Good luck and get some professional advice, particularly on the lease!

Cheers
N.
 
Another thing to consider when borrowing, is that apart from a lower LVR, the loan term might by 10 years P&I. That can mean MUCH higher regulasr outgoings.

For some general overview of investing in commercial property, I've mentioned a book in the thread http://www.somersoft.com/forums/showthread.php?s=&threadid=12457. It's general, and will not get you enough knowledge in iteslf to go it alone, but it will give you a fair overview.
 
G'day

Apart from population densities in rural areas (minimum population of 10,000, or else 'sparcely populated areas' requirements apply), Banks are shy of commercial properties, and will quite often only lend to the extent of the lease.

Thus, an 18 month lease would, in theory, attract 18 month lending!

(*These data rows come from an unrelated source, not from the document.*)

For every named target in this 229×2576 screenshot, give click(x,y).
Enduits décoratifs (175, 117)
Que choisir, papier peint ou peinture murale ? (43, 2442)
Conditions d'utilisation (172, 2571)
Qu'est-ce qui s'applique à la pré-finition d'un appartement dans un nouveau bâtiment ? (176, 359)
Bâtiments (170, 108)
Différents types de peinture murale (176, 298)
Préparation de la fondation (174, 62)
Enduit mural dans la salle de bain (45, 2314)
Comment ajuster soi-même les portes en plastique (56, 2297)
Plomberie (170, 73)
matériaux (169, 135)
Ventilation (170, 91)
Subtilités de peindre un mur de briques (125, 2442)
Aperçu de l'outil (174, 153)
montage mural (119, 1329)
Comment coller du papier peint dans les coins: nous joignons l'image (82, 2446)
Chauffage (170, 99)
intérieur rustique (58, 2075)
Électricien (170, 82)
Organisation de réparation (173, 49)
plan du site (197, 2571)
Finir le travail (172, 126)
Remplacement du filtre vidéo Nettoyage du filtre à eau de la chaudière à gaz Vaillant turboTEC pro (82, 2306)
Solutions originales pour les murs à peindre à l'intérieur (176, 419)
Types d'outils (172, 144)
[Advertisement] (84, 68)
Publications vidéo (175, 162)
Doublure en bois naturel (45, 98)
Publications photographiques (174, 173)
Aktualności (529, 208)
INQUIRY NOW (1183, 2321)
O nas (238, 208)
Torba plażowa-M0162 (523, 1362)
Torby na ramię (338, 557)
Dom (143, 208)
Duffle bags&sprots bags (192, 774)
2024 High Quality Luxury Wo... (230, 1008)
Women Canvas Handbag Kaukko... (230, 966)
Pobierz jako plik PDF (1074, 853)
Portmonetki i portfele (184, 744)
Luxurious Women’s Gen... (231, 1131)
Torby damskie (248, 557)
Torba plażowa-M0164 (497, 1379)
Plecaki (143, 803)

This is why commercial properties are often put to the market as soon as a new lease is signed. Ideally, a lease would be based on brackets of five. In Victoria, a first time retail tenant is entitled to a minimum first term of five years, even if they only sign up for, say, a twelve month starter lease.

Banks will generally only go to 15 years for commercial lending, so the ideal lease is

5 x 5 x 5.

Most Banks will only take commercial security to a valuation of 60%, and you will have to put cash or cash from equity to the other 45%.

However, bluejeans, commercial can be a lovely investment, and if you have plenty of equity in other residential property, or a line of credit set up somewhere else*, then you can do very well from small retail holdings.

*The proviso here of course is that if you are using regulated loans to buy in an unregulated situation you really should consult with your Broker as to lenders requirements for structuring the deal.

Cheers

Kristine

PS I am very fond of my commercial property and plan to adopt a brother or sister for it very soon (this week).

Watch this space!
 
bluejeans,

commercial = office space or retail space? They are very different creatures. The common characteristic compared to residential is: higher risk for higher return.

For an office space, you can probably get by without going there to do a thorough research. If you are dealing with retail space, I'd suggest that you buy a book on how to evaluate a retail space and then spend a couple of days there to observe the traffic flow yourself. Observe how pedestrains walk and turn at certain corners. Most retail locations have a reputation among the retailers in that area, that's why even in a high traffic arcade, you will still see a few blind spots that will be consistently left vacant. If you are investing in a mall, do pay attention to see if there are already anchor shops, it would be nice if you can find out how long their leases last.
 
The opportunity is actually a shed ... well actually 2 sheds.

One shed is currently leased as described above to NDC (spin-off from Telstra) ... while the other shed is currently vacant and undergoing refurbishment. The vendor is willing to provide a written guarantee that the second shed can be leased for 2 years).

We had a look through the place and it looks well maintained and in good condition.

Our initial enquiries suggest that the vendor is selling up to invest in other opportunities.

bluejeans
 
Lilith

Very good point regarding traffic and traffic patterns.

My ex-bank is in a great spot, high visibility, but was 'invisible' for a long time.

The whole frontage is tinted glass, which makes it very difficult to connect the inside with the outside.

My tenants have 'bannered' the shop, installed neon signs fitted inside against the street windows (the signs are lit continuously), had the rear of the shop (opposite the railway station) fully sign painted, etc

Now, the shop is 'known' to everybody. It has gone from being a shop among others to being a local landmark.

A lump of ugly clay can be turned into the most beautiful and valuable sculpture in the hands of a skilled potter.

You're right. It is important to see how many other skilled potters there are in the immediate vicinity, and to know how skilled your tenant is.

The same is true of any business and of any investment.

Cheers

Kristine
 
Many thanks all,

From the advice provided, and after doing some further research, it would appear that putting money in a couple of sheds would not be a wise way to invest my capital.